Adding MultiIndex Keys
Another alternative is to use the keys options to specify a label for the data sources. This will result in a hierarchical indexed DataFrame containing the data.
Concatenation with joins
You can concatenate data even though they do not have shared columns names. If there is any missing data, Pandas will fill them with NA values. You can change this by specifying one of several options for the join and join_axes parameters of the concatenate function.
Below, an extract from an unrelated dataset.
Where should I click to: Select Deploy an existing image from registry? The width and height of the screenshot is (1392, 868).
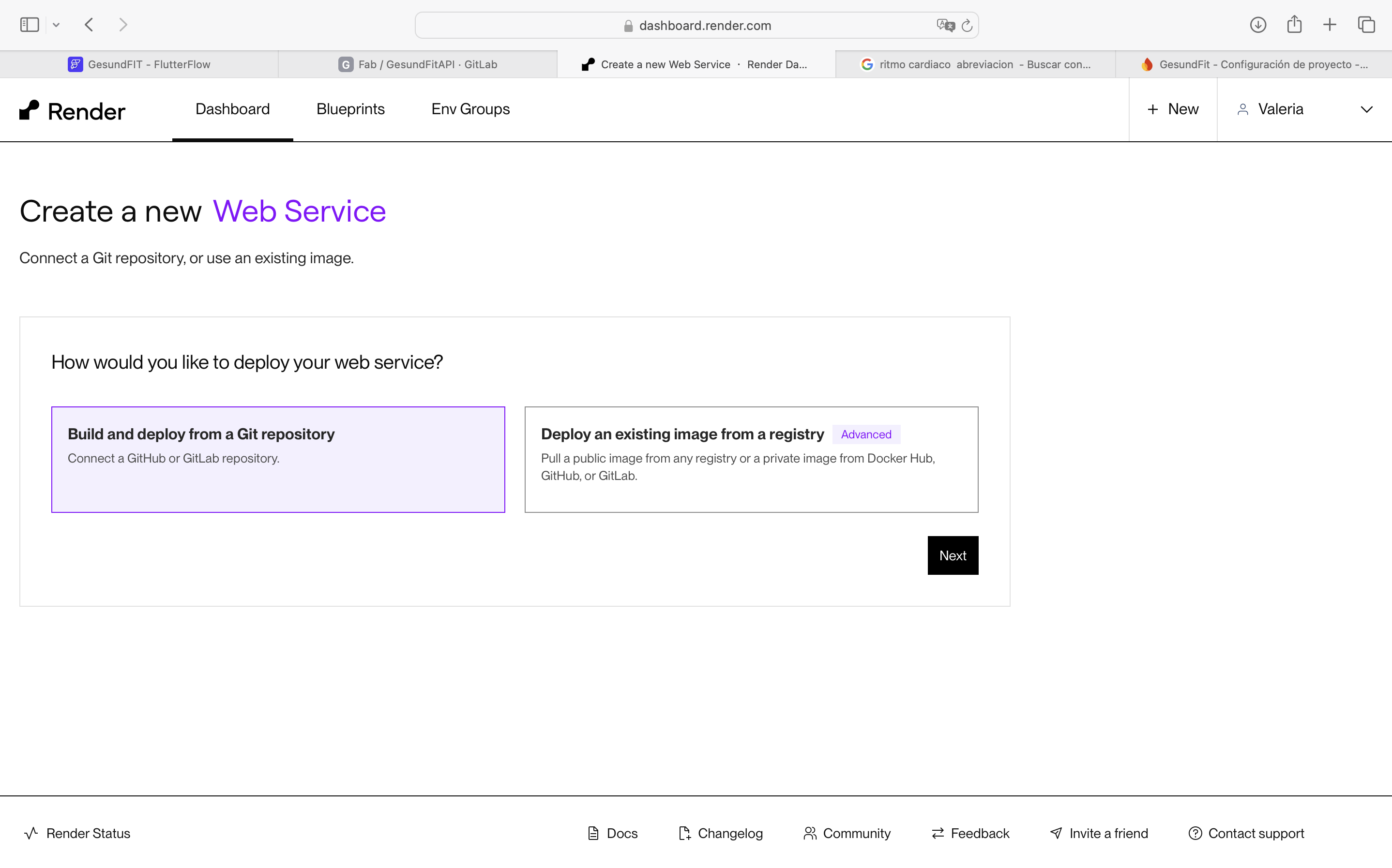(x=751, y=459)
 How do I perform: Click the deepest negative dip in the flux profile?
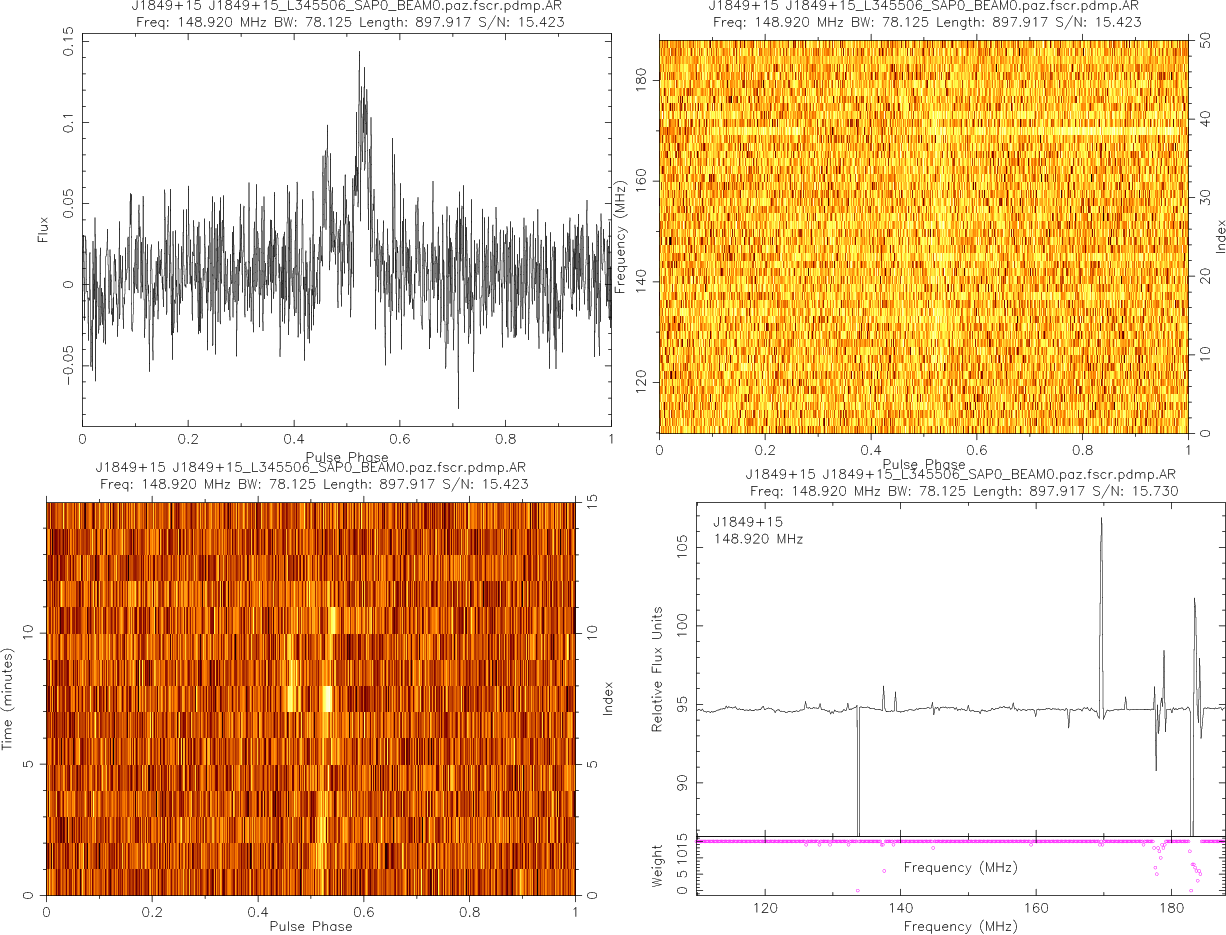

By default, the join is a union of the input columns (join = ‘outer’), but we can change this to only allow shared columns names to be concatenated with join = ‘inner’.
pd.concat(objs, join='inner')
You can directly specify the index of the remaining columns using the join_axes argument which takes a list of index objects.
pd.concat(objs, join_axes=[objs.columns])
The append() method
Series and DataFrame objects have an append method that can concatenate multiple objects with fewer lines of code.
df1.append(df2)
The append method does not modify the original object — instead it creates a new object with the combined data. This is not very efficient because if involves creating of a new index and data buffer. The better way to do multiple append operations is to build a list of DataFrames and pass them all at once to the concat() function.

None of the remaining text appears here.